_Task requirements_
Look through the entries below. Report each line that has the word "computer" in it.

Stored data entries
□ □ □ □ □ □ □
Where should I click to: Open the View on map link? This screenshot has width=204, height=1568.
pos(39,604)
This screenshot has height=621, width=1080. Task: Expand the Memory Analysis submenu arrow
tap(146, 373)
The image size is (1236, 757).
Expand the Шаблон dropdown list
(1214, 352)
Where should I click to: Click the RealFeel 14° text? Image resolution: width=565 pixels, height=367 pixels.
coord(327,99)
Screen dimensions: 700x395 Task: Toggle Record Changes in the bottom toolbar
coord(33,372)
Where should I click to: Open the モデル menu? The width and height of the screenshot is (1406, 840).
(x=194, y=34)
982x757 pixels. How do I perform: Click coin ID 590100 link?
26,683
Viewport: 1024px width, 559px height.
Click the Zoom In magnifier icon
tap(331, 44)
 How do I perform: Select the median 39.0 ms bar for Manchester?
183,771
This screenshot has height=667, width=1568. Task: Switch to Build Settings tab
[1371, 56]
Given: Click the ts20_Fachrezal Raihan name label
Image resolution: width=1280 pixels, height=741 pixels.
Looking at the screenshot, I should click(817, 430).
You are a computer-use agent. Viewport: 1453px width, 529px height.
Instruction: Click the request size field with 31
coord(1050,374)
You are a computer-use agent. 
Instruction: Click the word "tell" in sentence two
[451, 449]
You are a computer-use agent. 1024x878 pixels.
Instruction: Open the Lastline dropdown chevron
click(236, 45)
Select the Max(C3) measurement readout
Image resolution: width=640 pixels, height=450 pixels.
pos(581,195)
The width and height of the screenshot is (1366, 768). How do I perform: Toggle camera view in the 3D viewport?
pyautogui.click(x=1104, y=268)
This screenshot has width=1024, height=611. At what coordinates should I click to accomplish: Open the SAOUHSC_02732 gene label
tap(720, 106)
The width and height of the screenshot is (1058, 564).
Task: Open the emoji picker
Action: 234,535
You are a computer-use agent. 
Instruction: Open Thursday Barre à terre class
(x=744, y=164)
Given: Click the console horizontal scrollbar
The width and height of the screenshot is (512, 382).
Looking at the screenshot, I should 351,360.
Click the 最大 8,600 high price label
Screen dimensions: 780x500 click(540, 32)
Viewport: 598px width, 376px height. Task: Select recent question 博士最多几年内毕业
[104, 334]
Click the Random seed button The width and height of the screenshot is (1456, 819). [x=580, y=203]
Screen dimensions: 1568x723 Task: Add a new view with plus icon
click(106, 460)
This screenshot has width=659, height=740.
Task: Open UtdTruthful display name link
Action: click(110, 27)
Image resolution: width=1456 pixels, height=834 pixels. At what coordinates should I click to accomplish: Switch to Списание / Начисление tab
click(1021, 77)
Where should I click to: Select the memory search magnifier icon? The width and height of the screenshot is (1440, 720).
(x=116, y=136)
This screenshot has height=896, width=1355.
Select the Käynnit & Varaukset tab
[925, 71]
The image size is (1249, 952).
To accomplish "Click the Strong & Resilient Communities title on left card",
□ □ □ □ □ □ □
_Answer section_
You are a computer-use agent. Viewport: 1453px width, 529px height.
You are a computer-use agent. 
You are a computer-use agent. 1024x878 pixels.
You are a computer-use agent. 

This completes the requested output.